Una storia straziante, causata dal cinismo della politica. Non ce l'ha fatta il piccolo Abdullah Hassan, bimbo yemenita di due anni appena, morto all'ospedale di Oakland, California, dove era ricoverato. Abdullah era affetto da Hbsl, una rara malattia genetica che colpisce il sistema nervoso: era arrivato in America dall'Egitto col papà, Ali Hassan, nella speranza di trovare una cura. La mamma, Shamina Swileh, si era però vista rifiutare il visto per via del ‘travel ban' – lo sbarramento ai cittadini di certi paesi, Yemen compreso – imposto del presidente americano Donald Trump. Per questo ha perso tempo, ed è appena riuscita a vederlo un'ultima volta.  I cittadini provenienti dai Paesi inclusi nel ‘travel ban', come Iran, Libia, Corea del Nord, Somalia, Siria e Yemen appunto, non possono entrare negli Usa.

Gli ingressi, da ciascuno di questi Paesi, sono infatti diminuiti di circa 80%. Nel 2018 l'amministrazione Trump ha tagliato il personale che si occupava dei colloqui per i visti all'estero e ha reso più stringente il processo di screening. Si calcola che entro la fine dell'anno saranno complessivamente 20mila i rifugiati accettati, contro i 97mila nel 2016, ultimo anno alla presidenza di Obama. Si tratta del livello più basso dal 1980, quando, con il ‘Refugee Act', venne istituito il programma per i rifugiati in America.
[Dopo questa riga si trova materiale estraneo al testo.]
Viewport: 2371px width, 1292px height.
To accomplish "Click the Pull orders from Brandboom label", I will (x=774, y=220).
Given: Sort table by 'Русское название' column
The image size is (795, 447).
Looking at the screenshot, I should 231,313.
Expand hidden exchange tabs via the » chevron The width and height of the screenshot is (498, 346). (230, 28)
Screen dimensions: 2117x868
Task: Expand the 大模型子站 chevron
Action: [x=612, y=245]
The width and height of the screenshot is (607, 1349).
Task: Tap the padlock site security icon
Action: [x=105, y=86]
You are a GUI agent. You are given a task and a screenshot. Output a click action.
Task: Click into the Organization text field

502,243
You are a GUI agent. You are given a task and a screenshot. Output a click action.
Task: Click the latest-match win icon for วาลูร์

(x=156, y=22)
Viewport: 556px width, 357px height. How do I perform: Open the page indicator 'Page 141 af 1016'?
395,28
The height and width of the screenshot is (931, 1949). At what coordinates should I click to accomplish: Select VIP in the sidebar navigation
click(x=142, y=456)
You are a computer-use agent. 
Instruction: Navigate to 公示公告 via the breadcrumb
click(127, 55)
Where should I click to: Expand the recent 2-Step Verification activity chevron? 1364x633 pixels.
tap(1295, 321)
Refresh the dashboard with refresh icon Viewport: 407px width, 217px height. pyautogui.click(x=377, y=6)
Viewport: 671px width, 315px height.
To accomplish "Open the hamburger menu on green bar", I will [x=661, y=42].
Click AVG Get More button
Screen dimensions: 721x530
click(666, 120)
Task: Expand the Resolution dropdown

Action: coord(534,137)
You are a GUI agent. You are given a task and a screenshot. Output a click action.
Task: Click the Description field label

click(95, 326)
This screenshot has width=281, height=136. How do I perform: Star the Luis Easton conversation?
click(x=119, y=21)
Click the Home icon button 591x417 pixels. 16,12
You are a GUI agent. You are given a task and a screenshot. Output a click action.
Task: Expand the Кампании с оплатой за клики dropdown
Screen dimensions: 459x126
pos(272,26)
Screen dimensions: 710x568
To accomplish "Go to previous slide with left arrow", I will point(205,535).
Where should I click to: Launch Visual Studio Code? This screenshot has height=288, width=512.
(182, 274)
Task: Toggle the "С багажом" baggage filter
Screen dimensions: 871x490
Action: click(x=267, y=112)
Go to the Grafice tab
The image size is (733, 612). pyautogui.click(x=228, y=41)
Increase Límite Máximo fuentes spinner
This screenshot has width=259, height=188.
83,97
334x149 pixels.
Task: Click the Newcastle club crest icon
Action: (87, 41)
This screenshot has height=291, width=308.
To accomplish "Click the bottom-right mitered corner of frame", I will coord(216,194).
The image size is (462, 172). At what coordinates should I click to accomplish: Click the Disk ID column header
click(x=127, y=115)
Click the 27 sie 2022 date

Padre e figlio avevano anche la cittadinanza americana, a differenza della madre, che è riuscita ad ottenere una esenzione dal bando per motivi umanitari solo dieci giorni fa, grazie alla battaglia di alcune Ong. "Mia moglie mi chiama ogni giorno, vuole baciare e abbracciare nostro figlio per l'ultima volta, non abbiamo più molto tempo, per favore aiutateci a riunire la nostra famiglia", aveva raccontato il papà ventiduenne.
"Questo rifiuto è una crudeltà incomprensibile", ha detto Saad Sweilem, del Consiglio per le relazioni islamico-americane, che si è battuto per la riunificazione della famiglia.